REQUIRED WORK:
An exact transcription of all the data is required; the pictures are to be left out.
====== DATA IN THIS EXERCISE
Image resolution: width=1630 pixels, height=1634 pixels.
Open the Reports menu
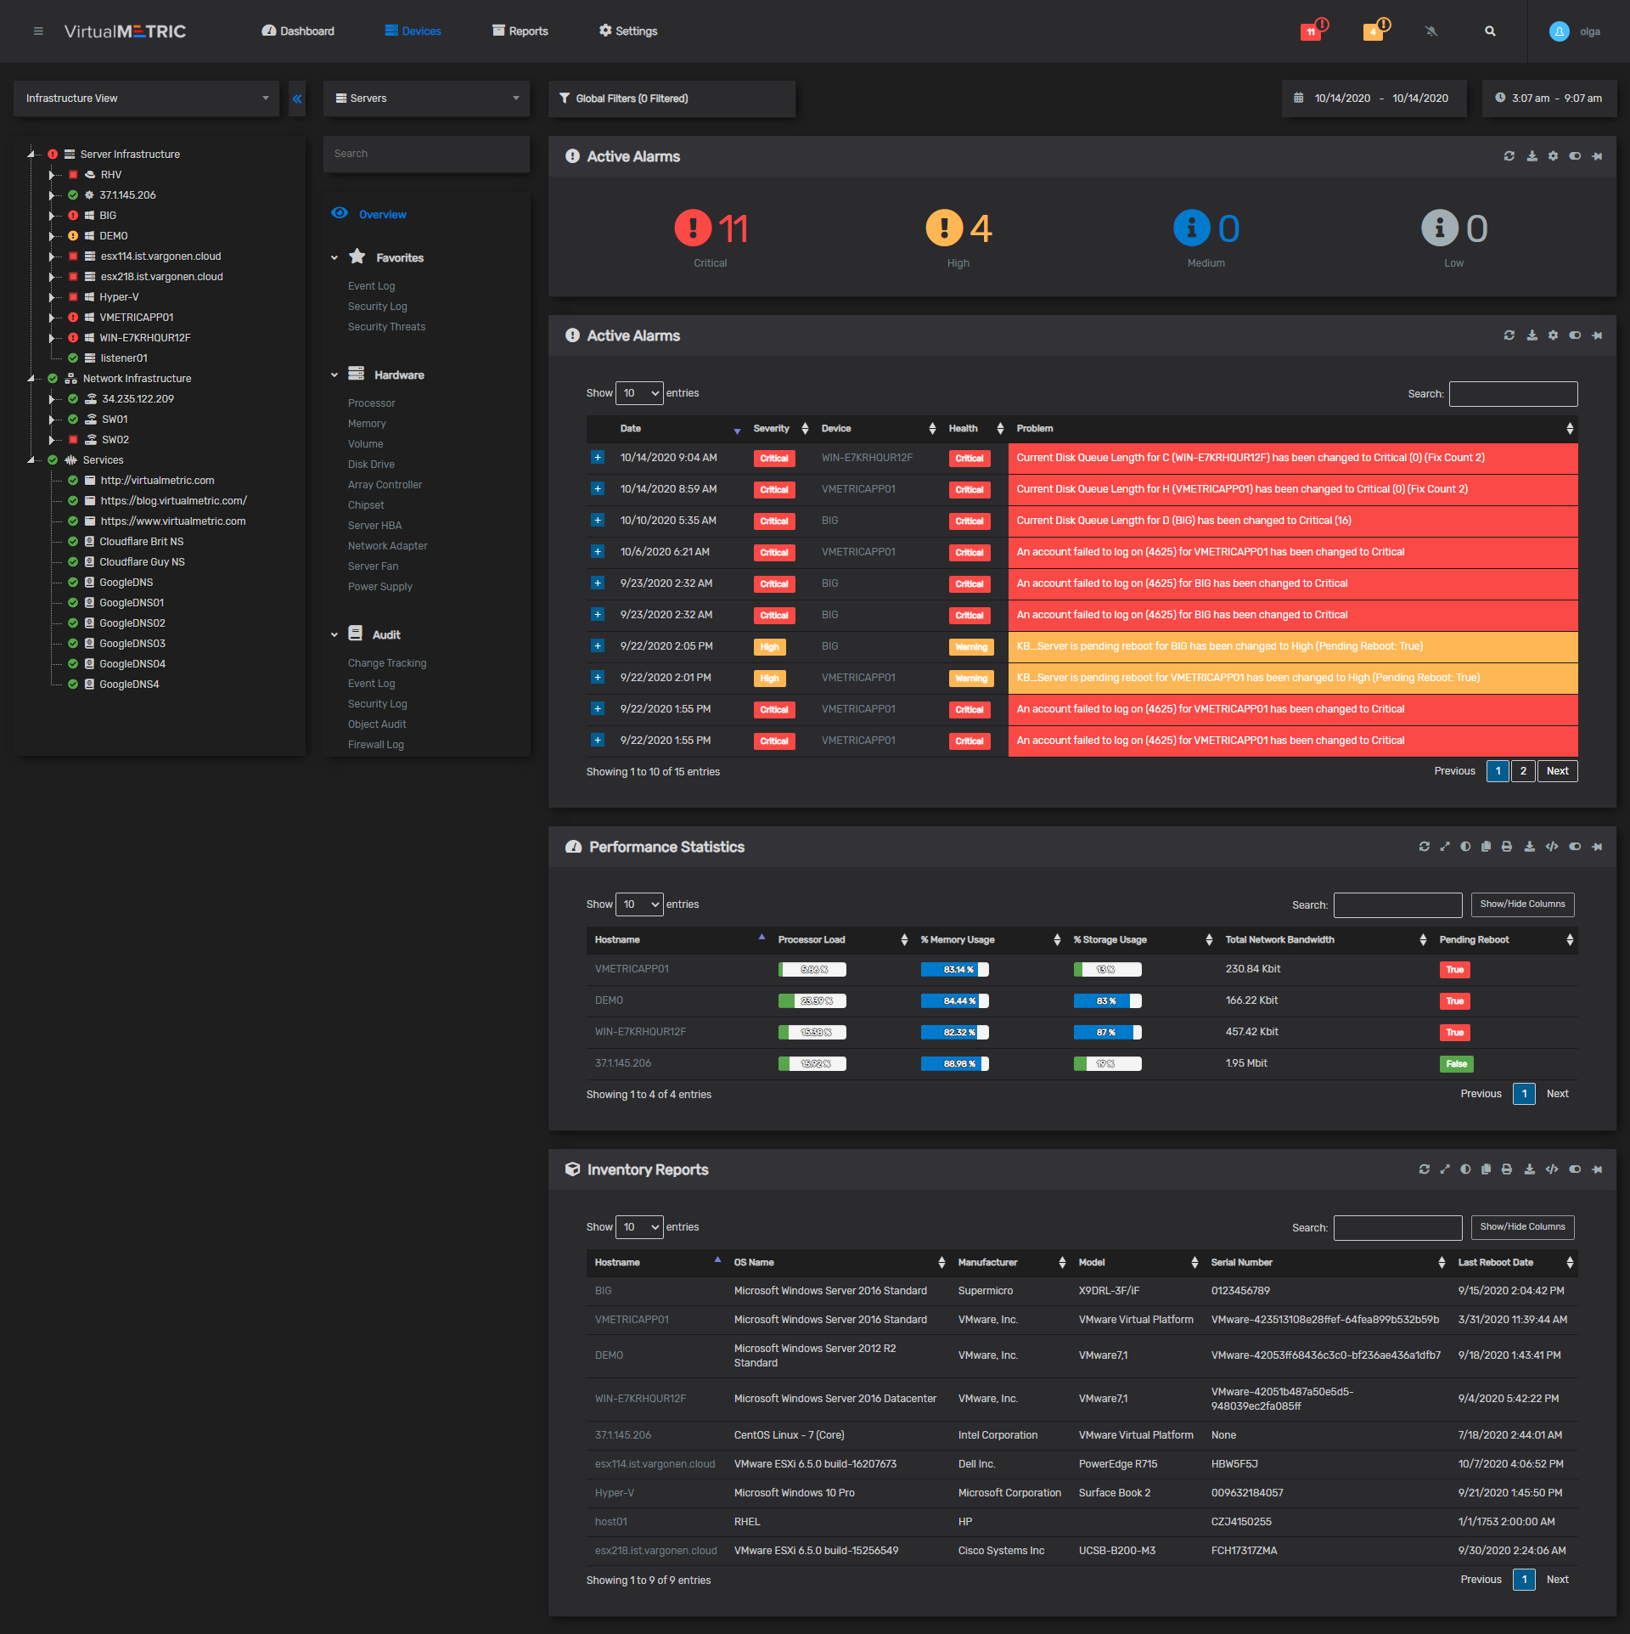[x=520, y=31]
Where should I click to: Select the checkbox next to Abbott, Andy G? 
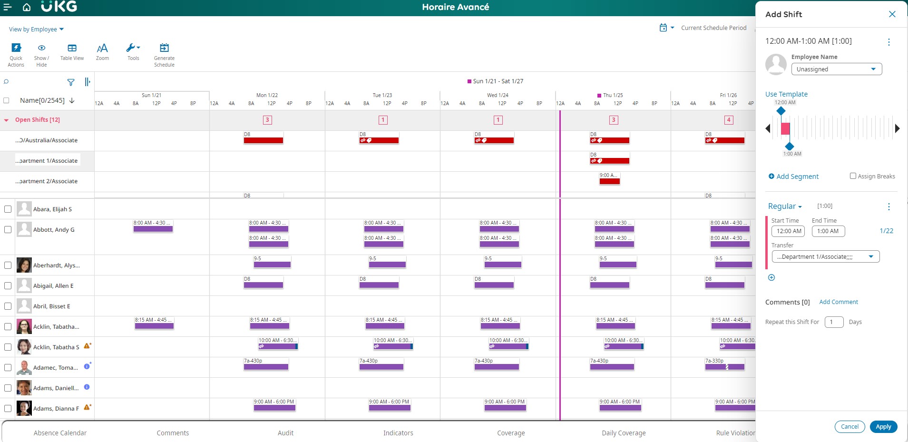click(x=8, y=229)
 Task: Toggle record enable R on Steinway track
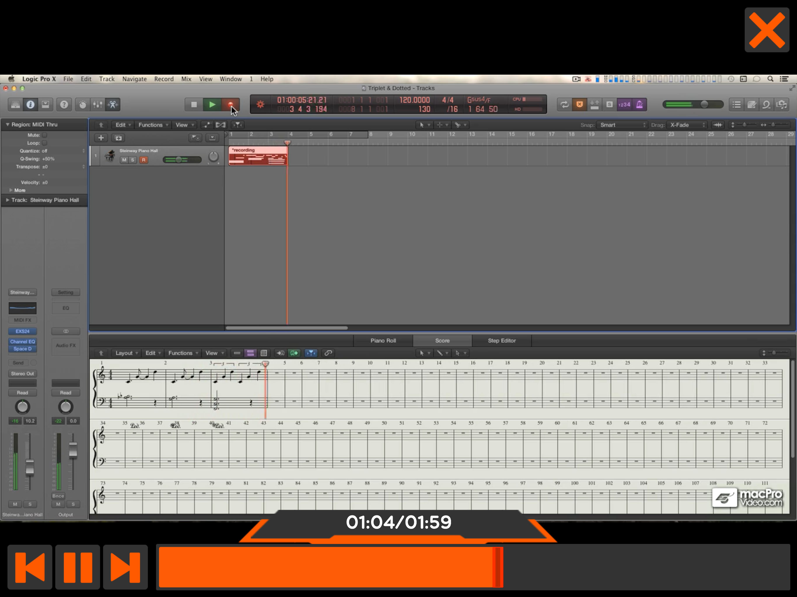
============
RESULT OF THE EXERCISE:
Image resolution: width=1630 pixels, height=1634 pixels.
Open the Reports menu
[x=520, y=31]
Where should I click to: Select the checkbox next to Abbott, Andy G? 
click(x=8, y=229)
 Task: Toggle record enable R on Steinway track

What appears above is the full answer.